WHAT IS EXPECTED -> Give the part of the records that opens with the line containing "Given: Click The Basics progress dot" and closes with the line containing "pyautogui.click(x=300, y=105)" as a Markdown table with the columns Row and Text. Number each line in the Row column, and leave out blank lines.

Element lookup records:
====================
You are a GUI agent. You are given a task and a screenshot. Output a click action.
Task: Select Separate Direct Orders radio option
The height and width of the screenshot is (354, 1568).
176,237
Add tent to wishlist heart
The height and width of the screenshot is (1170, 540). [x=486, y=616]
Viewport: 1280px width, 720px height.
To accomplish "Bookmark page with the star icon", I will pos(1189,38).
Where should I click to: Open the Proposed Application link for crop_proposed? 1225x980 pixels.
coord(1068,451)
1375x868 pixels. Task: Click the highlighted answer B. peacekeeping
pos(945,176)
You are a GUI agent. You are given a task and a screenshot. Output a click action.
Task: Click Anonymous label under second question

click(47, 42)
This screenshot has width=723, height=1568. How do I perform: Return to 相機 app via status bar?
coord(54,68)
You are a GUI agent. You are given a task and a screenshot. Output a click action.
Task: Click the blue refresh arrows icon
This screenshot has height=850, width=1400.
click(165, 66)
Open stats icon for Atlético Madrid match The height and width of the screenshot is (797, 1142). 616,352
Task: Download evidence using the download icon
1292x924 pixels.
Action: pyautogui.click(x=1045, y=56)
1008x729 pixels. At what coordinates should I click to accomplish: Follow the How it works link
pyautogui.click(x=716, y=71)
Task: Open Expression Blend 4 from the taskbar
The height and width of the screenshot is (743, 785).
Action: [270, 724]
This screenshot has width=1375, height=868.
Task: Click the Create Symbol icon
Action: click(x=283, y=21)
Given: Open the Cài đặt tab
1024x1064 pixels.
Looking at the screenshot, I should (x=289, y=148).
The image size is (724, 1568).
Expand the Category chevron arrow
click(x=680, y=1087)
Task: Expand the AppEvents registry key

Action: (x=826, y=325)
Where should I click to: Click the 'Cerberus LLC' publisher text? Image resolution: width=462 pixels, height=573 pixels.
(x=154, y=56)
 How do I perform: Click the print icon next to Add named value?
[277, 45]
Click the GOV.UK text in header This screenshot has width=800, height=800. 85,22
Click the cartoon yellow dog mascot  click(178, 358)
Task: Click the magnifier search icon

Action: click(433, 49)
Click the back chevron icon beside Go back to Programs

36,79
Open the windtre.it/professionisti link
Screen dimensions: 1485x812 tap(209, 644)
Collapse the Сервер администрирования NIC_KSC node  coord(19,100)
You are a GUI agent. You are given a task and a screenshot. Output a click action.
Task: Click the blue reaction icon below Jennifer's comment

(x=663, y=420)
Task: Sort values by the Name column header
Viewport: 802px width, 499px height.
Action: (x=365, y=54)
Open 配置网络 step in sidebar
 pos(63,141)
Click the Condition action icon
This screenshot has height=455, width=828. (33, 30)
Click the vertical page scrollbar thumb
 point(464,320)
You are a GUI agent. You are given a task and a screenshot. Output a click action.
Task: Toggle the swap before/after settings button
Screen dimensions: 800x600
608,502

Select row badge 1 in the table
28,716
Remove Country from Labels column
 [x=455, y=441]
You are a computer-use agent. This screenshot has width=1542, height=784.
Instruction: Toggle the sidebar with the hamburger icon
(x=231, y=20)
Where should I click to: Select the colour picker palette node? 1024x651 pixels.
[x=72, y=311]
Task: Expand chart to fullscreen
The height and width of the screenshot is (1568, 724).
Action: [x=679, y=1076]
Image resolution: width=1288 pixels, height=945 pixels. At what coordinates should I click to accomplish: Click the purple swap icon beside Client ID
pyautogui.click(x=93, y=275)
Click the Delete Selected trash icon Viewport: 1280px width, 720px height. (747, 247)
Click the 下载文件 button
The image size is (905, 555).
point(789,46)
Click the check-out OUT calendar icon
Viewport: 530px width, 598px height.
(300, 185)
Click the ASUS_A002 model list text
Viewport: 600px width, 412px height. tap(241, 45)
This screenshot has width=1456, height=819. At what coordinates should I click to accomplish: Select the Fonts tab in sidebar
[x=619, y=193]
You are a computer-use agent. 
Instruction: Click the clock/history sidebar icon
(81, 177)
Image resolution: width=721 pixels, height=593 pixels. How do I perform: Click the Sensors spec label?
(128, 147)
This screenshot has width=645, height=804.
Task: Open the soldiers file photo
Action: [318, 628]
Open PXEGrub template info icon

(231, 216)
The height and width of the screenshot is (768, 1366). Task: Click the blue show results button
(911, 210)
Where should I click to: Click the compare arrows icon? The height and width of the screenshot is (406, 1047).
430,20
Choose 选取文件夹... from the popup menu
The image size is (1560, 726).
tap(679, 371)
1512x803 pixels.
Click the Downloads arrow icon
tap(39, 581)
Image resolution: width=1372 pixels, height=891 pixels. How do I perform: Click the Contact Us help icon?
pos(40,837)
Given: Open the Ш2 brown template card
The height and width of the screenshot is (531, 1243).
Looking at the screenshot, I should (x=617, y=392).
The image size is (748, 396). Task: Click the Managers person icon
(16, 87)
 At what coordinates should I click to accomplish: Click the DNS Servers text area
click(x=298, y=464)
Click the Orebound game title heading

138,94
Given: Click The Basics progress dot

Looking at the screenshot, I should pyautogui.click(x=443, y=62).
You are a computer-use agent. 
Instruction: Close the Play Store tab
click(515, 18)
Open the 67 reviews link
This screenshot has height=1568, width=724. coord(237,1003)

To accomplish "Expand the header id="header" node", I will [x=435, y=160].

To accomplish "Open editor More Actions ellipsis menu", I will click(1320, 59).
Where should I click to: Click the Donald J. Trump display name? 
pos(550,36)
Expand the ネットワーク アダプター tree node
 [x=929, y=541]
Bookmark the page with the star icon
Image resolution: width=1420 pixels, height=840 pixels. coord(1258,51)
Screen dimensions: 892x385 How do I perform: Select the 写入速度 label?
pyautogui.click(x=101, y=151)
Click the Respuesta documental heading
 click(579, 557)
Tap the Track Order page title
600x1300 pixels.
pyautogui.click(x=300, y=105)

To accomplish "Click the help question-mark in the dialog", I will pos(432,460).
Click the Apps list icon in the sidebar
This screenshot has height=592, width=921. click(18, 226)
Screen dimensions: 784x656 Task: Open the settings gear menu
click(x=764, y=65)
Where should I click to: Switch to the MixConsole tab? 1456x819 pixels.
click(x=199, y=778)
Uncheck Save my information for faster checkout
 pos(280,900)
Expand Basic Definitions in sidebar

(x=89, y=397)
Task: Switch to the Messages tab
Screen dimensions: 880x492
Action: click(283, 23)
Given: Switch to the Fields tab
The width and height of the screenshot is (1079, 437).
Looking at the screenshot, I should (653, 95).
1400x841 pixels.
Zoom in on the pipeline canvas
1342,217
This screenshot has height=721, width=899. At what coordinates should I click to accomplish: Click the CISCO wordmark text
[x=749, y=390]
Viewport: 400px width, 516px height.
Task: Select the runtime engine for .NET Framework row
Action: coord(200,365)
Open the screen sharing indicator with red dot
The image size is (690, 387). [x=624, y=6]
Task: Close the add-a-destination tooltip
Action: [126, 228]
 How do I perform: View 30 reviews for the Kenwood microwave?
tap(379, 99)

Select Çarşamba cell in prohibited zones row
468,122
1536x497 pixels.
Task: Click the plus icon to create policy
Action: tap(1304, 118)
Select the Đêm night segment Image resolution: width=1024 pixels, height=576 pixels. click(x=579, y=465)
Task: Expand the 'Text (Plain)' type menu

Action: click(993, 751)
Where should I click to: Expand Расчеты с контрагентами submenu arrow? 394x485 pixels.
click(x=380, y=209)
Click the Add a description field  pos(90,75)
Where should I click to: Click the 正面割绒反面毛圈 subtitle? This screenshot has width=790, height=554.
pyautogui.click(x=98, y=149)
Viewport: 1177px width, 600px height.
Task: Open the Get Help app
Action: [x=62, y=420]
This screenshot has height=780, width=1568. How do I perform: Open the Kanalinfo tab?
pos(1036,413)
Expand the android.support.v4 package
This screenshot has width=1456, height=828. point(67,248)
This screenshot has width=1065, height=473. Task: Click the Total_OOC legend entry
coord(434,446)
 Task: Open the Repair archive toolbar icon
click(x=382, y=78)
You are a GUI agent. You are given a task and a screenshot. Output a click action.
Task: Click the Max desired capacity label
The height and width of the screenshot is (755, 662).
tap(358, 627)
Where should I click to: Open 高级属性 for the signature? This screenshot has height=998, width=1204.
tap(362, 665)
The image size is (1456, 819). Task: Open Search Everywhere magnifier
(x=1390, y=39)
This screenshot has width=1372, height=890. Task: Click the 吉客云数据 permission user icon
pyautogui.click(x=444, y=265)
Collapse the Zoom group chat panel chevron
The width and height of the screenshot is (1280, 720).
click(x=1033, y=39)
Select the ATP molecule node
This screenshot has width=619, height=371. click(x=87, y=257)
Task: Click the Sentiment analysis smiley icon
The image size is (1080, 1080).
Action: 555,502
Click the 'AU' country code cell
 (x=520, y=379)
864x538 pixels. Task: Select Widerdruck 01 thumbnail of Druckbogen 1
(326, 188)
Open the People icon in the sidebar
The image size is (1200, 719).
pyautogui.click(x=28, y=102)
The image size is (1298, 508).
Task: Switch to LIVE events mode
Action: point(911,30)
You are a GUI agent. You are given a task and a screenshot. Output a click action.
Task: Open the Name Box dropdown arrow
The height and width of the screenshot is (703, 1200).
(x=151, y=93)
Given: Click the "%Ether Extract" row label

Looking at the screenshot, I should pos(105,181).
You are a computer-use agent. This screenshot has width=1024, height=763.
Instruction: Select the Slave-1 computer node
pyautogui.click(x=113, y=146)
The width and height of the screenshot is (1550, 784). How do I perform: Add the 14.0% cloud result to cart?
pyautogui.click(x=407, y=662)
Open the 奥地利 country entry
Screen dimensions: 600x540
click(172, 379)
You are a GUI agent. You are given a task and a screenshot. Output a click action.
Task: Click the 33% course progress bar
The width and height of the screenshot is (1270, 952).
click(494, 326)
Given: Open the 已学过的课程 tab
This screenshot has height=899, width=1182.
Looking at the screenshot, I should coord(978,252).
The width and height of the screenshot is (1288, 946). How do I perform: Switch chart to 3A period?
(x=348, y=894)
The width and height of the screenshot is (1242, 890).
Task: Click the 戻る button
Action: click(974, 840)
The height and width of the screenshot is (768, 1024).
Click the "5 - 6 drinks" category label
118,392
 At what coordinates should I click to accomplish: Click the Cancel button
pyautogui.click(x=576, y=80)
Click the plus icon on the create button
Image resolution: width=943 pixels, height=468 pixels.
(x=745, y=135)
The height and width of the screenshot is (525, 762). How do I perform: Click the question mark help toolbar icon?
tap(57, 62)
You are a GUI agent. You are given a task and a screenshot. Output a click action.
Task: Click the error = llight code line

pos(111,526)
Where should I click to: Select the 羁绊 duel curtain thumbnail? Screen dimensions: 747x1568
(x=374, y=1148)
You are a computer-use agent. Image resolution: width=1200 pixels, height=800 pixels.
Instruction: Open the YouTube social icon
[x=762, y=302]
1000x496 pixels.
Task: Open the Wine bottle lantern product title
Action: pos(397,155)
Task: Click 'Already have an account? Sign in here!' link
====================
FULL OUTPUT ->
| Row | Text |
|---|---|
| 1 | Given: Click The Basics progress dot |
| 2 | Looking at the screenshot, I should pyautogui.click(x=443, y=62). |
| 3 | You are a computer-use agent.  |
| 4 | Instruction: Close the Play Store tab |
| 5 | click(515, 18) |
| 6 | Open the 67 reviews link |
| 7 | This screenshot has height=1568, width=724. coord(237,1003) |
| 8 | To accomplish "Expand the header id="header" node", I will [x=435, y=160]. |
| 9 | To accomplish "Open editor More Actions ellipsis menu", I will click(1320, 59). |
| 10 | Where should I click to: Click the Donald J. Trump display name?  |
| 11 | pos(550,36) |
| 12 | Expand the ネットワーク アダプター tree node |
| 13 |  [x=929, y=541] |
| 14 | Bookmark the page with the star icon |
| 15 | Image resolution: width=1420 pixels, height=840 pixels. coord(1258,51) |
| 16 | Screen dimensions: 892x385 How do I perform: Select the 写入速度 label? |
| 17 | pyautogui.click(x=101, y=151) |
| 18 | Click the Respuesta documental heading |
| 19 |  click(579, 557) |
| 20 | Tap the Track Order page title |
| 21 | 600x1300 pixels. |
| 22 | pyautogui.click(x=300, y=105) |